━━━━━ Given information

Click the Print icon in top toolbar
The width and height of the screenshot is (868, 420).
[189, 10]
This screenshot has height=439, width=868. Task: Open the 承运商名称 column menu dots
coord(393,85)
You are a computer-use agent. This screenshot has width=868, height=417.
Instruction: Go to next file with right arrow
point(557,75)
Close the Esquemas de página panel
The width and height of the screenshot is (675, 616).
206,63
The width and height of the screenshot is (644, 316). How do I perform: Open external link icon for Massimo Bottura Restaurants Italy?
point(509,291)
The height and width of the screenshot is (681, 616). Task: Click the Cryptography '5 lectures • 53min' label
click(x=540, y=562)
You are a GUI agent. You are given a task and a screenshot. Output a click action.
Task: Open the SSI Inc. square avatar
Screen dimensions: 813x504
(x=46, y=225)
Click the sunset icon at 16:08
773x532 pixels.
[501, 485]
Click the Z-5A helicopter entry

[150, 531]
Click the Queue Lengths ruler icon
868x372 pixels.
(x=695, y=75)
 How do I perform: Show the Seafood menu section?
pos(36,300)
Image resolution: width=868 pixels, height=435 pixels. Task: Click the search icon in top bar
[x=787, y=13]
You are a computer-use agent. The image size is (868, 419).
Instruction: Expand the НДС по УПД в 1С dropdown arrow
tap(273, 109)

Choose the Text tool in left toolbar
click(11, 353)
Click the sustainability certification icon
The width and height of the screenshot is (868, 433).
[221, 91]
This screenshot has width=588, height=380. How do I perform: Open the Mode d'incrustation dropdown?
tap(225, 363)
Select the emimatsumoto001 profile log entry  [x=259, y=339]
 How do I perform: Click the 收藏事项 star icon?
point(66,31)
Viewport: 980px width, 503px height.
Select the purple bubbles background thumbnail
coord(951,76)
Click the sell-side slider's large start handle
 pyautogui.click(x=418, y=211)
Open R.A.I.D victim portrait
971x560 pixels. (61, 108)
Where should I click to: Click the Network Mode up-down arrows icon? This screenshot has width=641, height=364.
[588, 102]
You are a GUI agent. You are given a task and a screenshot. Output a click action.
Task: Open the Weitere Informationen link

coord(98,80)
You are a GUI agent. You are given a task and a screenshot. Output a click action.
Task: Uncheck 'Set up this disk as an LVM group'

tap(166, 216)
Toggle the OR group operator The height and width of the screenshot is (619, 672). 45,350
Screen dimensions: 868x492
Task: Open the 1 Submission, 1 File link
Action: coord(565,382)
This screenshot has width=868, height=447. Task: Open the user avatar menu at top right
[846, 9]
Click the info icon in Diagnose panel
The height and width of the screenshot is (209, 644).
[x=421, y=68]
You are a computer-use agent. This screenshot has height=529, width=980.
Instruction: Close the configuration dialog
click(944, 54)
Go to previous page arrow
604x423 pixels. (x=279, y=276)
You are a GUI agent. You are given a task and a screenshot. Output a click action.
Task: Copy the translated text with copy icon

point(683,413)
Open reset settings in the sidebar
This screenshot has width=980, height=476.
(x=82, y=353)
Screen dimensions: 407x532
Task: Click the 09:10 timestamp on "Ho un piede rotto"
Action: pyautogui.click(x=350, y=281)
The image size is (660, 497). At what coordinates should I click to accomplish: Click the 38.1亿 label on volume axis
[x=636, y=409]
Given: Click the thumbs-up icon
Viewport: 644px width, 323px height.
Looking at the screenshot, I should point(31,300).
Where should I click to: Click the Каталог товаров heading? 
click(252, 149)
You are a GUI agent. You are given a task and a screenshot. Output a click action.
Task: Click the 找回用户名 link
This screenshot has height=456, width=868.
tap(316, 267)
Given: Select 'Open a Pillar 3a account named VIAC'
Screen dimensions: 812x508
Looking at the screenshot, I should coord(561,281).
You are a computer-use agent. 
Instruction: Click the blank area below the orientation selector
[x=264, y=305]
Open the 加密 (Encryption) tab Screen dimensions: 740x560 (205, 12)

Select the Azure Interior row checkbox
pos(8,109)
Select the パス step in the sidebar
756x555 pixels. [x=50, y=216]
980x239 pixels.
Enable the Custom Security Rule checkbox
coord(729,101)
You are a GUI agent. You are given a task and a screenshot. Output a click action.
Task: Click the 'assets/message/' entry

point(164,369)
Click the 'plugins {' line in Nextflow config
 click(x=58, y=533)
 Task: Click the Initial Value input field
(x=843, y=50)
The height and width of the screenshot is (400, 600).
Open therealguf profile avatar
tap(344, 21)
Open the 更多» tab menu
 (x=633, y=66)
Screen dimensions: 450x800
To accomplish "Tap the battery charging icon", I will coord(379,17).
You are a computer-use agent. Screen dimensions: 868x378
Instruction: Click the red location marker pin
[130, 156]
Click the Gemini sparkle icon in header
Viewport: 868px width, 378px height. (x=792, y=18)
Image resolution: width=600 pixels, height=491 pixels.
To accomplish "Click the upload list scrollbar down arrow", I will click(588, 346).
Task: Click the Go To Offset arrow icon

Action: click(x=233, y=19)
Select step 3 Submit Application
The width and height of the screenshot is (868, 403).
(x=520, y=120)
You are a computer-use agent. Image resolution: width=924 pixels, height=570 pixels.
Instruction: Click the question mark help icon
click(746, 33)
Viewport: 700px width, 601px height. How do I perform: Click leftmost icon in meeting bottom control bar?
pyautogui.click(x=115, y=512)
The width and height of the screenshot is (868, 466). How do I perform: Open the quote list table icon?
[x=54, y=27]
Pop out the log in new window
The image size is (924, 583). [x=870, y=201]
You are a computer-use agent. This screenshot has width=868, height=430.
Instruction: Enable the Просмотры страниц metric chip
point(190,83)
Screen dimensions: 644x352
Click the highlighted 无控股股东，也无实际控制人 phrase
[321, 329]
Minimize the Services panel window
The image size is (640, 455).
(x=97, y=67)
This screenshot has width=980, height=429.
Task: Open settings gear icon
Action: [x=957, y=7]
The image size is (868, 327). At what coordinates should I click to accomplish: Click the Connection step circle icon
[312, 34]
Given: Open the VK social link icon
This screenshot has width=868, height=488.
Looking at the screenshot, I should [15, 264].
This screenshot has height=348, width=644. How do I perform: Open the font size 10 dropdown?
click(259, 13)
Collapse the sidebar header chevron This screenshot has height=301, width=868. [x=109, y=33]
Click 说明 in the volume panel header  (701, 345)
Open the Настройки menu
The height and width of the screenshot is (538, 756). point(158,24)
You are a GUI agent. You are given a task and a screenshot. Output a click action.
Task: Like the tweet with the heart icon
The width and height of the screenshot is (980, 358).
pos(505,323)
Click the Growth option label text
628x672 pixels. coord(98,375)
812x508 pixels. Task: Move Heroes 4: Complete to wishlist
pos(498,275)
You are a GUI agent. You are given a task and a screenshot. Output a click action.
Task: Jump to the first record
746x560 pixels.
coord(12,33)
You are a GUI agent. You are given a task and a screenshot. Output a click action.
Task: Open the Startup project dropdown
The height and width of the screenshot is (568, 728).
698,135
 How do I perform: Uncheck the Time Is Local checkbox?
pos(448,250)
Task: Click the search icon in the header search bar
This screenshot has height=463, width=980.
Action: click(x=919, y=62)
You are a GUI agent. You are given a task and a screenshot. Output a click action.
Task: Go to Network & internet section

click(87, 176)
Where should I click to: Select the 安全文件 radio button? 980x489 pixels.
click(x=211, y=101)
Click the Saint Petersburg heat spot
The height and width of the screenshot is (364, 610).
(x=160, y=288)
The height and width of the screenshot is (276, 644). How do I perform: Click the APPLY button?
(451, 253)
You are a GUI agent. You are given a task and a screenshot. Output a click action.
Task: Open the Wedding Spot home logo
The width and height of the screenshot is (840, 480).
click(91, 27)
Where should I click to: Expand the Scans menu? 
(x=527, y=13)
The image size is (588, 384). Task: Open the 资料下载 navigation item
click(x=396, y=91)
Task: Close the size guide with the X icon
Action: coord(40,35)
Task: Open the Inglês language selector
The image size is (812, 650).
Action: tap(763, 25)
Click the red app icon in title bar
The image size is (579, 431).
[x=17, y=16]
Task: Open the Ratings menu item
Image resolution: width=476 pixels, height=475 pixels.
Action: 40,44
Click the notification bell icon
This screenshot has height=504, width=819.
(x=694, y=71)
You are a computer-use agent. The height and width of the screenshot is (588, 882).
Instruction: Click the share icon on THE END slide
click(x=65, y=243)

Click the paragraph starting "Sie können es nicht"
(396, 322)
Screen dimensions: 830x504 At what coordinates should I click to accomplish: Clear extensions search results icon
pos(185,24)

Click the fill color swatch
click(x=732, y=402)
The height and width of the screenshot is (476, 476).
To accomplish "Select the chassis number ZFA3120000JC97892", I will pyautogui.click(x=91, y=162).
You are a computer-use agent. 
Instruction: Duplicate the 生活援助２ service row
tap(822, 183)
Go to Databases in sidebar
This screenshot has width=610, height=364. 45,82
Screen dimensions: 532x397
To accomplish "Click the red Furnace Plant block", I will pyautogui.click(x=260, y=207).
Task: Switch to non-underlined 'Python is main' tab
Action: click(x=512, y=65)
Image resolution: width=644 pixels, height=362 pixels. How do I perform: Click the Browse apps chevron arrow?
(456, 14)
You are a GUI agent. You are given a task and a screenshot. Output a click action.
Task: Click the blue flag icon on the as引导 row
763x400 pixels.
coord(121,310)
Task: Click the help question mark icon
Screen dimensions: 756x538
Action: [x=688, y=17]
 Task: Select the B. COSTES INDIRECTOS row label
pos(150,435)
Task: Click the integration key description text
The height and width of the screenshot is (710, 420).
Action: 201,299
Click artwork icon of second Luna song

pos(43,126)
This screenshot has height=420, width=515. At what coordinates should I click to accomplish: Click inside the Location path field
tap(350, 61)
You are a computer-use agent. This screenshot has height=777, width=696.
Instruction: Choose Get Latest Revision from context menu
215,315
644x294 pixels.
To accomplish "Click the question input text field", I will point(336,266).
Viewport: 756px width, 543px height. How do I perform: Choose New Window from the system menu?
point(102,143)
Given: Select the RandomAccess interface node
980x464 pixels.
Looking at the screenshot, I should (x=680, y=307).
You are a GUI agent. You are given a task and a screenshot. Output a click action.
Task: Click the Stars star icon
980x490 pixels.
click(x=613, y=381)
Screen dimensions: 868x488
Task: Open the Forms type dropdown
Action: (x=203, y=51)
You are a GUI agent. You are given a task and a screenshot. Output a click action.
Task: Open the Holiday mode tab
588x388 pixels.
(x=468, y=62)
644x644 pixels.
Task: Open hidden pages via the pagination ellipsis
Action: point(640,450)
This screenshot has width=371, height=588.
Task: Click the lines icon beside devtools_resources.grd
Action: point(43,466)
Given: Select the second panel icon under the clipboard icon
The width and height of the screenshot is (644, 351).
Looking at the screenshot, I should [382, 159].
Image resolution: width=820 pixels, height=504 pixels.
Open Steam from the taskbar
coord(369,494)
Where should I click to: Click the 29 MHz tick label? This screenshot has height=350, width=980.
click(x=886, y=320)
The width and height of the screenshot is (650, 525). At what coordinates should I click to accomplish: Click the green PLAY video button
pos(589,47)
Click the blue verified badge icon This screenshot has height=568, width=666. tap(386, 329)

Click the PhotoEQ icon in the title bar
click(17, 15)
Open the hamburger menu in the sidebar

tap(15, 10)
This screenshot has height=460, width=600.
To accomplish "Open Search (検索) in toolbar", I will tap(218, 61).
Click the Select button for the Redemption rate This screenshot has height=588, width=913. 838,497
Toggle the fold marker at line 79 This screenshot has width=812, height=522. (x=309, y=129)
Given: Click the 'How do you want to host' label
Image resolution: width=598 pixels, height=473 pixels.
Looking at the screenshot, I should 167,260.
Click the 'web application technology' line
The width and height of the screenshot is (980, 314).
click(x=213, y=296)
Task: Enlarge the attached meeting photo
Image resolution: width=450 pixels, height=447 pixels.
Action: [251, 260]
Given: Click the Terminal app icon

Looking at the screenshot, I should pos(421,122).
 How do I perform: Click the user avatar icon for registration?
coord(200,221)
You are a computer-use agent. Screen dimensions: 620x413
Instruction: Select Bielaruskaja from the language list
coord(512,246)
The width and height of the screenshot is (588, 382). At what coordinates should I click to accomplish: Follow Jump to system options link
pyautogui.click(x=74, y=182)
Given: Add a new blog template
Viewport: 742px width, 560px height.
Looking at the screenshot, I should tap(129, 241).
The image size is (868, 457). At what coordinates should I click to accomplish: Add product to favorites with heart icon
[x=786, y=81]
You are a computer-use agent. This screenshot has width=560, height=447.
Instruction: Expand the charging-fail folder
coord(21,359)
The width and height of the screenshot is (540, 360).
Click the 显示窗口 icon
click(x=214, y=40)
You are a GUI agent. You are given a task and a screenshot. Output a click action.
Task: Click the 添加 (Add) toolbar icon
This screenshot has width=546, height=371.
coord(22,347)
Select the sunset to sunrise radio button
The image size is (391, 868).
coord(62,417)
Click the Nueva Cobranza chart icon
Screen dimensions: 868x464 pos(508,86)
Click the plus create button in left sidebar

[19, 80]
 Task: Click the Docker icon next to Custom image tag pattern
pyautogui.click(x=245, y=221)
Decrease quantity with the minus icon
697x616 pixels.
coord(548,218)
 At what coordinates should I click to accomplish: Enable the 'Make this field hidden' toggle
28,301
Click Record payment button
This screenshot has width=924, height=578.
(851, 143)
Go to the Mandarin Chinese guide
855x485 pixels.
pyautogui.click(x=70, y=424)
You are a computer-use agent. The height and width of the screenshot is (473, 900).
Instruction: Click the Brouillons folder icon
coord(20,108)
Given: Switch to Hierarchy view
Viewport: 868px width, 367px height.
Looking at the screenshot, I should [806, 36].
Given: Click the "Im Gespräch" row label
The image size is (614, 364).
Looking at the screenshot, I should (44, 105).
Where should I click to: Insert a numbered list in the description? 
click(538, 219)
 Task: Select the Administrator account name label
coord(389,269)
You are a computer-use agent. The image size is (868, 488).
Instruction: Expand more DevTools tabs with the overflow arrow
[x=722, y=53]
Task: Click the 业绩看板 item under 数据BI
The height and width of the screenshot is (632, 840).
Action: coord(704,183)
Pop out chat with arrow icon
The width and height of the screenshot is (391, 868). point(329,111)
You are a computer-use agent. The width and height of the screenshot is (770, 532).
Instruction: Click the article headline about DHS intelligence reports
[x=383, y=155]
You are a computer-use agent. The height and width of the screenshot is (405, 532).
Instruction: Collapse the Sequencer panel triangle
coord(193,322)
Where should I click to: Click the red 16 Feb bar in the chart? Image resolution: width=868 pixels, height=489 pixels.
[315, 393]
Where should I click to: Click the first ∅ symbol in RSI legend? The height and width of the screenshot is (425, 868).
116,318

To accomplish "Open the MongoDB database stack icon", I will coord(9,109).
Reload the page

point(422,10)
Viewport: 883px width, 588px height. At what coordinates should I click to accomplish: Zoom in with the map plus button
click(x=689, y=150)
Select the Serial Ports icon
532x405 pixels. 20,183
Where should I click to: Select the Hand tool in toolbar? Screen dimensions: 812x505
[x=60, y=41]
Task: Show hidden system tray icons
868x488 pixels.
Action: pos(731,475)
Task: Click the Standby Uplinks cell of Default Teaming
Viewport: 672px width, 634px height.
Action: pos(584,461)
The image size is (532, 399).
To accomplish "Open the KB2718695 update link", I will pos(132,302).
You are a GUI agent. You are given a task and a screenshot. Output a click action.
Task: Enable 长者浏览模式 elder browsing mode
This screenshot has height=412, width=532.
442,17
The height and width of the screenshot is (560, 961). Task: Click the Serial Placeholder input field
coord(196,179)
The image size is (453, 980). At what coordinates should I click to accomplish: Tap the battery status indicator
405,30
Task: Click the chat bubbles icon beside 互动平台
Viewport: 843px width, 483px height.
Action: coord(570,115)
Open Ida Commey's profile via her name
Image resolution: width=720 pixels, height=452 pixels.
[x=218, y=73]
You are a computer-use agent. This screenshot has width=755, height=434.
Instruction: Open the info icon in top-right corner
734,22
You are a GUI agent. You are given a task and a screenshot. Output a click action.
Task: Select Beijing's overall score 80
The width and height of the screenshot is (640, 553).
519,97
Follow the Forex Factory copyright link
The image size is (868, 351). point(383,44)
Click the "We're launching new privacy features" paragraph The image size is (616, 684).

━━━━━━━━━━

Work instructions: Beginning with the line that has "Image resolution: width=868 pixels, height=435" and ending with the line that has "Select the emimatsumoto001", set down the lines above exactly and include no others.

Result of the exercise:
Image resolution: width=868 pixels, height=435 pixels. Task: Click the search icon in top bar
[x=787, y=13]
You are a computer-use agent. The image size is (868, 419).
Instruction: Expand the НДС по УПД в 1С dropdown arrow
tap(273, 109)

Choose the Text tool in left toolbar
click(11, 353)
Click the sustainability certification icon
The width and height of the screenshot is (868, 433).
[221, 91]
This screenshot has width=588, height=380. How do I perform: Open the Mode d'incrustation dropdown?
tap(225, 363)
Select the emimatsumoto001 profile log entry  [x=259, y=339]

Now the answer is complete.